By Hanh Quach
Arizona Daily Wildcat
A lack of volunteers may force the ASUA Escort Service to shut down its nighttime campus safety program, its director said.
Of the more than 50 volunteers needed to efficiently serve students with minimal response time, the service now runs on less than 20 volunteers, said Tim Walker, political science senior and Escort Service director.
"Campus safety is a major concern and the escort service needs people to volunteer a couple hours of their time to help run this service," said Associated Students President Ben Driggs.
Last pay period, Walker and his assistant director, Peter Seiferth, contributed more than 200 hours of work.
"I'd like to think there are a few less crimes reported in the 'Police Beat' because I was here," Seiferth said.
Armed with a brand new mini-van, a one-year-old electric-powered golf cart and a gas-powered cart on the way, Walker and staff must transport disabled students to their classes during the day.
Students who need rides dial 621-SAFE and a driver responds as quickly as possible, Walker said, "sometimes a ride will be waiting before they hang up the phone."

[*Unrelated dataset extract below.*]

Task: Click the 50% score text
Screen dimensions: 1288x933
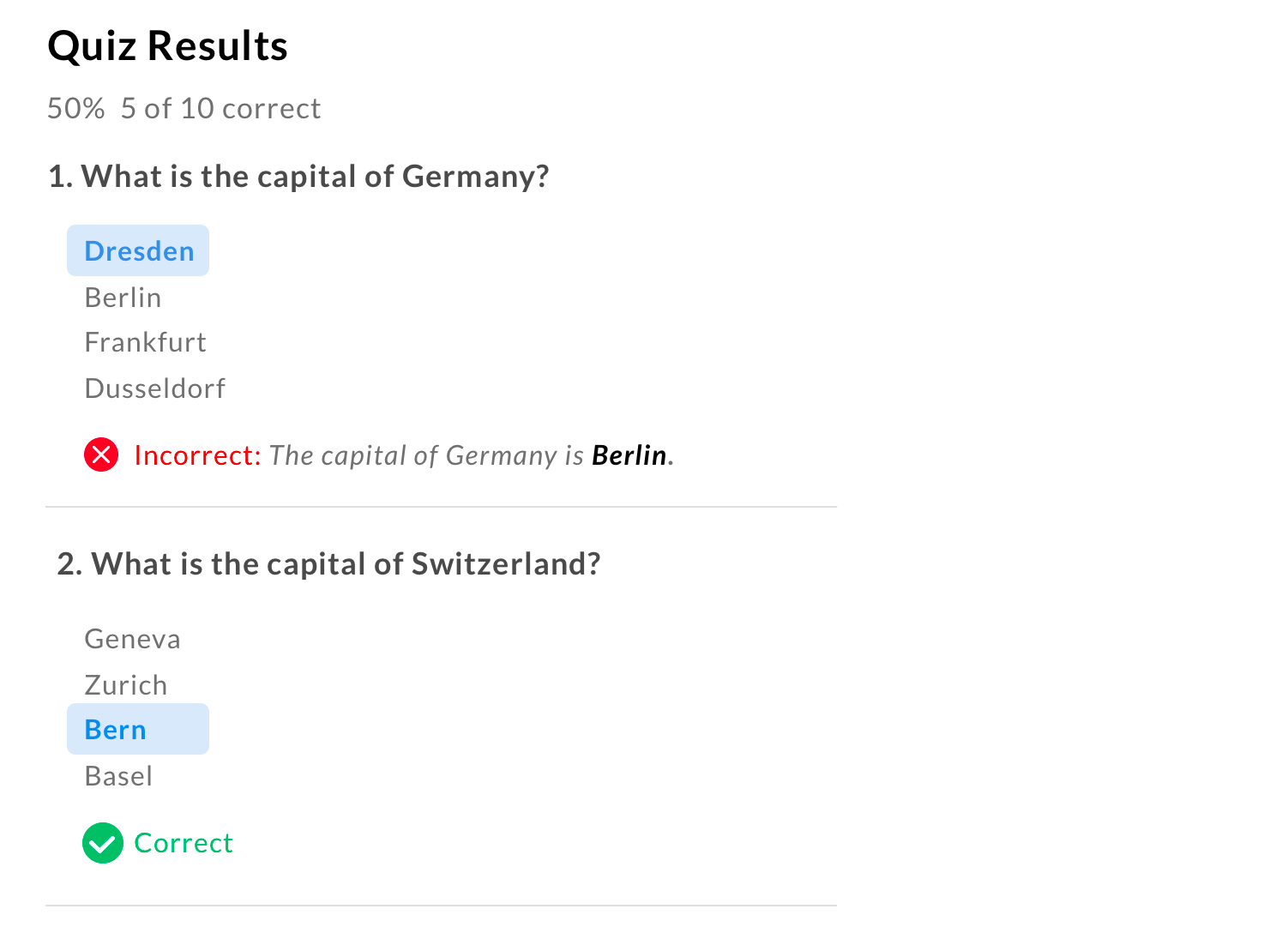Action: (75, 108)
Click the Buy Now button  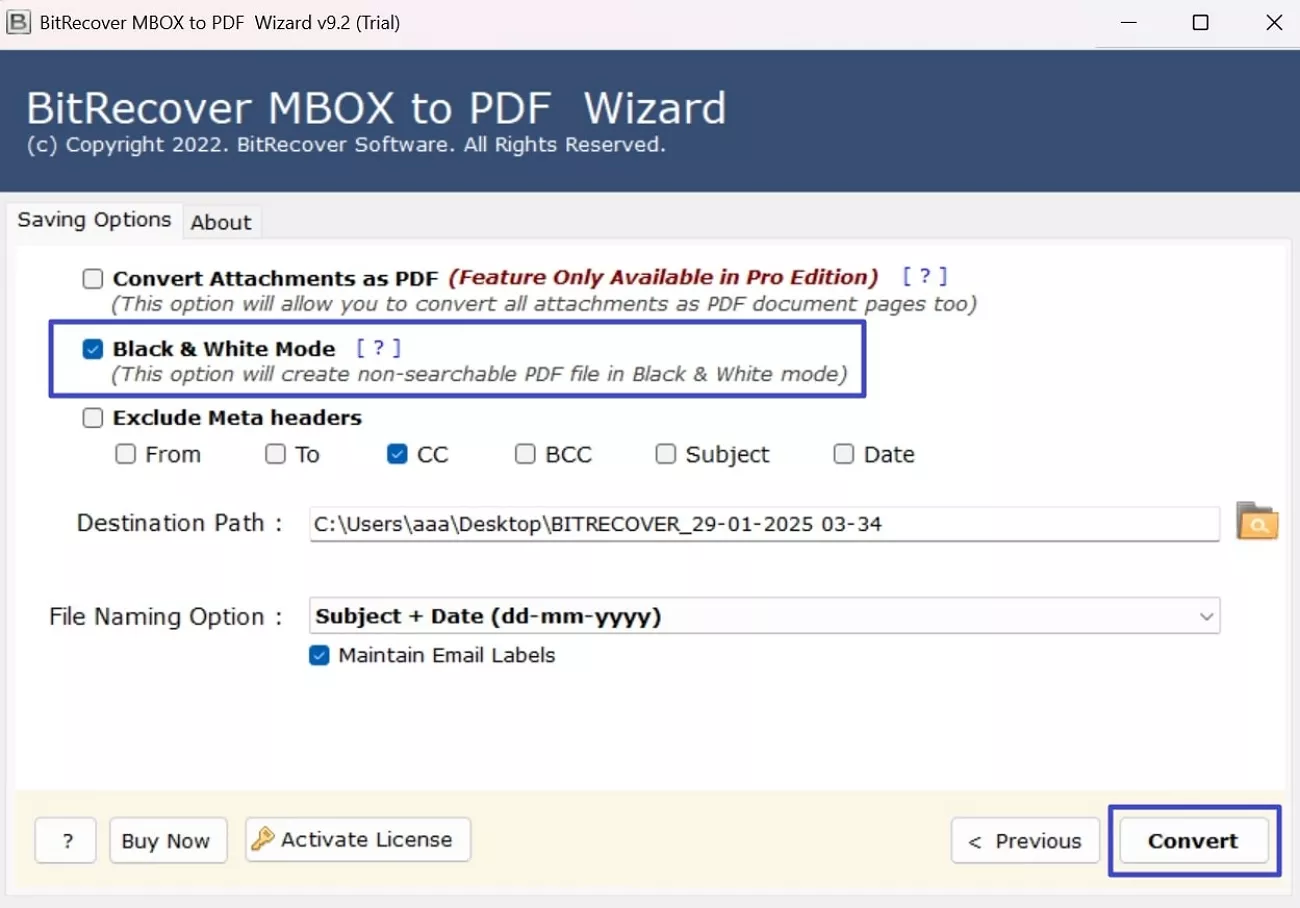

"Without this service, traveling would be cumbersome," said Jaime Houston, a veterinary science freshman who rides to classes from her residence at Coconino Hall. Ordinarily on crutches, it would take Houston more than 15 minutes to travel to class. She heard about this service at her freshman orientation.
Sunday through Thursday nights, the service is open to anyone needing an escort from 7 p.m. to 1 a.m. Volunteers escort students from place to place sometimes beyond a one-mile radius off campus as safely as possible at night.
"My service has the potential to mean life and death to somebody," Walker said.
Helen Moultrie, a psychology senior, said she would not come to campus after nightfall if the service did not exist.
"I don't want to depend on my friends to drive me around all the time and I don't want to walk in the dark," said Amy Norris, a sophomore who hails the white mini-van regularly after working at Yokohama Rice Bowl on Speedway Boulevard. "Take advantage of it, because it's like a free cab ride and it's safe."
Escorting began Aug. 27 this year, before the third day of classes. In past years, service did not begin until after the second full week of school, Walker said, but adjusting the daytime service to coincide with the beginning of school to better serve students.
Since Walker became director May 1, he has implemented many changes in the Escort Service agenda.
"This service has the largest potential constituency in ASUA. I feel like it is my personal responsibility to change it and make it better," Walker said.
Among those changes, Walker said, "Outreach, publicity and recruiting are done on a larger scale." In his crusade for campus safety, Walker advertises his service to more than 65 groups, which include freshman orientations, large 100-level classes, sororities, residence halls, half a dozen clubs and the entire women's studies department.
Although most riders are women, Walker encourages men to use it also. He mainly visits fraternities to recruit volunteers.
"Compared with other campuses, our service is quite extensive," said Gaurav Parnami, a biology senior who volunteers to dispatch calls. "I like being part of such a good program."
The escort service receives $25,000 in federal grants to maintain the mandated escort service for the disabled by the American Disabilities Act, Driggs said.
In addition, Driggs has recommended an additional $5,000 from the ASUA budget to help fund the nighttime service.
"ASUA has invested much money into the Escort Service and I hope students will take advantage of the service and volunteer to help maintain its high level of performance," Driggs said.